• Textauszug
※ ※ ※
Die Beklagte wird verurteilt, dem Kläger bedingungsgemäß Deckungsschutz zur Verfügung zu stellen für seine Klage gegenüber der X1 AG gemäß dem als Anl. 2 zur Klageschrift beigefügten Klageentwurf mit der Maßgabe, die dort benannte Beklagte zu verurteilen, an den Kläger 12.900 € nebst Zinsen in Höhe von 5 Prozentpunkten über dem Basiszinssatz seit Rechtshängigkeit der Klage zu zahlen, Zug um Zug gegen Rücknahme des Fahrzeugs X Fahrgestellnummer ###.
Im Übrigen wird die Klage abgewiesen.
Die Kosten des Rechtsstreits trägt die Beklagte zu 86% und der Kläger zu 14%.
Das Urteil ist wegen der Kosten vorläufig vollstreckbar. Beide Seiten können die Vollstreckung durch Sicherheitsleistung in Höhe von 110% des aus dem Urteil vollstreckbaren Betrages abwenden, wenn nicht zuvor die jeweils andere Seite Sicherheit in Höhe von 110% des jeweils zu vollstreckenden Betrags leistet.
Tatbestand:
2Der Kläger ist über seine Ehefrau bei der Beklagten rechtsschutzversichert. Dem Vertrag liegen die Allgemeinen Bedingungen für die Rechtsschutzversicherung (ARB 2008 M) der Beklagten zu Grunde.
3Der Kläger begehrt Deckungsschutz für vorgerichtliche Anwaltskosten und eine beabsichtigte Klage gegen die X AG wegen des so genannten „X-Skandals“.
※ ※ ※
• Angezeigte Daten
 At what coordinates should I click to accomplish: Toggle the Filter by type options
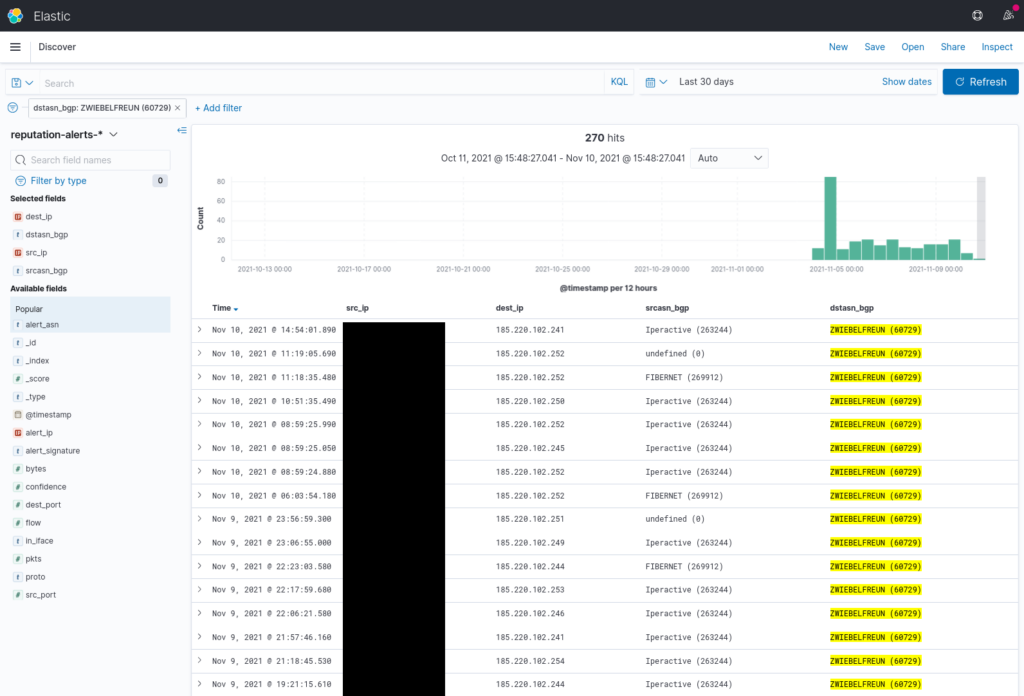tap(58, 181)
※ ※ ※
Geben Sie den Absatz des Urteilsauszugs, der mit „Das Urteil ist wegen der Kosten“ beginnt, in knapperer Form wieder, ohne seine wesentlichen Angaben zu verlieren.

Das Urteil ist hinsichtlich der Kosten vorläufig vollstreckbar. Jede Partei kann die Vollstreckung durch Sicherheitsleistung von 110 % des vollstreckbaren Betrags abwenden, sofern die Gegenseite nicht zuvor ihrerseits Sicherheit von 110 % des zu vollstreckenden Betrags leistet.